Reproduce the items below, swapping every instance of "blue" for "gray" and leaving everything else unchanged.

-- Item coordinate data --
......
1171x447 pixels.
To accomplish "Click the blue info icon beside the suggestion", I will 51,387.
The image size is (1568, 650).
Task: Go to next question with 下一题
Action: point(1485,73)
......
-- The response --
1171x447 pixels.
To accomplish "Click the gray info icon beside the suggestion", I will 51,387.
The image size is (1568, 650).
Task: Go to next question with 下一题
Action: point(1485,73)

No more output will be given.